You have undertaken a bold project in introducing sexuality through the lens of Christianity, and though I recognize it as important, I cannot help but feel your conclusions need a reconsideration. Take, if you will, this passage from “Mere Christianity”: “When a man makes a moral choice, two things are involved. One is the act of choosing. The other is the various feelings, impulses, and so on which his psychological outfit presents him with, and which are the raw material of his choice. Now this raw material may be of two kinds. Either it may be what we would call normal: it may consist of the sort of feelings that are common to all men. Or else it may consist of quite unnatural feelings due to things that have gone wrong in his subconscious. … The perverted desire of a man for a man is of this kind.”

Understanding that your knowledge of Christianity comes, in large part, from the tradition of the Catholic Church and its established teaching, I ask you to read very carefully the work of Fr. John McNeill, S.J. in “The Church and the Homosexual.” It seems to me, that while claiming to discount any semblance of true authority in the finer points of theology, you have just stumbled into quite a contentious argument which does, in fact, require finer points of theology. Surely it is difficult to avoid theological discussions altogether given the nature of your book, but do be careful what conclusions you draw and assumptions you make without the profit of true research. I, for one, would have been better pleased with this particular chapter (“Morality and Psychoanalysis”) had you considered things not quite as flatly as you do. Read up on it, Clive, and you will find sterling arguments against society’s present assumptions.

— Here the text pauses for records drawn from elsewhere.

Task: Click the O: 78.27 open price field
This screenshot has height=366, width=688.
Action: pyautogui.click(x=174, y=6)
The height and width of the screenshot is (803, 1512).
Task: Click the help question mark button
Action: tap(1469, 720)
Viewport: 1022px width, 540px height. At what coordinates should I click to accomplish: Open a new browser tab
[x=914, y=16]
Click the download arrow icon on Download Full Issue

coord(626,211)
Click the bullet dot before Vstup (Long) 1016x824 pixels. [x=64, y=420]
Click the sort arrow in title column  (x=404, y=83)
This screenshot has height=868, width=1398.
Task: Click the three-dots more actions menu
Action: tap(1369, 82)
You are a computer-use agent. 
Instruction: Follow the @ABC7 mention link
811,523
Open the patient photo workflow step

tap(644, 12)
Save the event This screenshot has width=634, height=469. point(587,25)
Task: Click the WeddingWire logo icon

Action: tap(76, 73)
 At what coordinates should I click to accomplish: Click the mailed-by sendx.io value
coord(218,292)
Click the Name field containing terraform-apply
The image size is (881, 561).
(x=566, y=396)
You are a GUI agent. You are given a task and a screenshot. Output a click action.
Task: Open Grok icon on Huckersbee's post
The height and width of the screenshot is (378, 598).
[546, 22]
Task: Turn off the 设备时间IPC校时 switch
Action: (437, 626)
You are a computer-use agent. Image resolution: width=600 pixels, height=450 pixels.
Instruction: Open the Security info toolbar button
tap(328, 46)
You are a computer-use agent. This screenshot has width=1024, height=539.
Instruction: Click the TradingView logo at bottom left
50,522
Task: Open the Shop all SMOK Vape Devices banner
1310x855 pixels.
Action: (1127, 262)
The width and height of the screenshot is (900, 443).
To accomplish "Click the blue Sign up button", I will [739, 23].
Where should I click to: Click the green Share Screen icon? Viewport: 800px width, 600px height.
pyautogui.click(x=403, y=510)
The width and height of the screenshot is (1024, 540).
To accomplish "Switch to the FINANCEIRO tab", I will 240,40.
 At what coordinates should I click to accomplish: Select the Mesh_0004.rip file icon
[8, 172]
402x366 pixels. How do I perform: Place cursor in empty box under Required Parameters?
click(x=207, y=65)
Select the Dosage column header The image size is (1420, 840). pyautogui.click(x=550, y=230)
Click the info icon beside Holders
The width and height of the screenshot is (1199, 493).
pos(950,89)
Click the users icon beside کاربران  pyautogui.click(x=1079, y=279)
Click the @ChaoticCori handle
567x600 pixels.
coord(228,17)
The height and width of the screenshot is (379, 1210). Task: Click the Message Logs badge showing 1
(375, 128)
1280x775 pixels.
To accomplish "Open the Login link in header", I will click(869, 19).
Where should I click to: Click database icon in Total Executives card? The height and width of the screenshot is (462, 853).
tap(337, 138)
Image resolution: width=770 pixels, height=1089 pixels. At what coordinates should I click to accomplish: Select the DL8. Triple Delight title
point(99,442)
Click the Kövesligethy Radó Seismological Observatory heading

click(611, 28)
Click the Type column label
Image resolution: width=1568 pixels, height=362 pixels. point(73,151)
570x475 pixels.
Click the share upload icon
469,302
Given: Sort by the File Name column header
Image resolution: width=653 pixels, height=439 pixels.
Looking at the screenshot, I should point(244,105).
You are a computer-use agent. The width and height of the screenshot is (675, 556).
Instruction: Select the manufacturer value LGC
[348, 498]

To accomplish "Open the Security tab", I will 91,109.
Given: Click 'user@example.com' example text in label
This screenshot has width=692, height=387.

The point must also be made that sexuality, which you discuss subsequent to morality, is not well defined, even in accordance with catechetical teaching on the subject. “The biological purpose of sex is children,” you aver, but this is where it ends. Now surely you cannot fully consider this the substance of sex even as you later say, “There is nothing to be ashamed of in the fact that the human race reproduces itself in a certain way, nor in the fact that it gives pleasure.” It is as though the emotional and spiritual elements to sexual intimacy are but a passing fancy, and not really worth the attention of a Christian. Let me be clear: It is the persistent argument of many modern-day scholars and theologians, and myself besides, that sex is in one part a biological function but that this on its own does not manifest the gift of sexuality as given by God. Which is why it is so important (both to heterosexuals and homosexuals), to recognize the beautiful spiritual and emotional components from which we derive the pleasure you suggested earlier. Now these, surely, are more complicated issues, more profound than the biological one you articulate, and yet you leave it alone. Why? I beg you to give this an earnest reconsideration—not according to ecclesiastical teaching or tradition, but according to the discernment of the person. After all, no one ponders the import of church teaching mid-coitus.

I believe that’s all for the moment, but there will be more. Need I say again that I appreciate your treatment of the Christian case? Not “case” as though it need be cured (more of your phraseology I wish you would do away with), but case in the grander spiritual sense—an earnest articulation of what it means, in the present day, to be a Christian. It is a consideration not many have made, and many more should.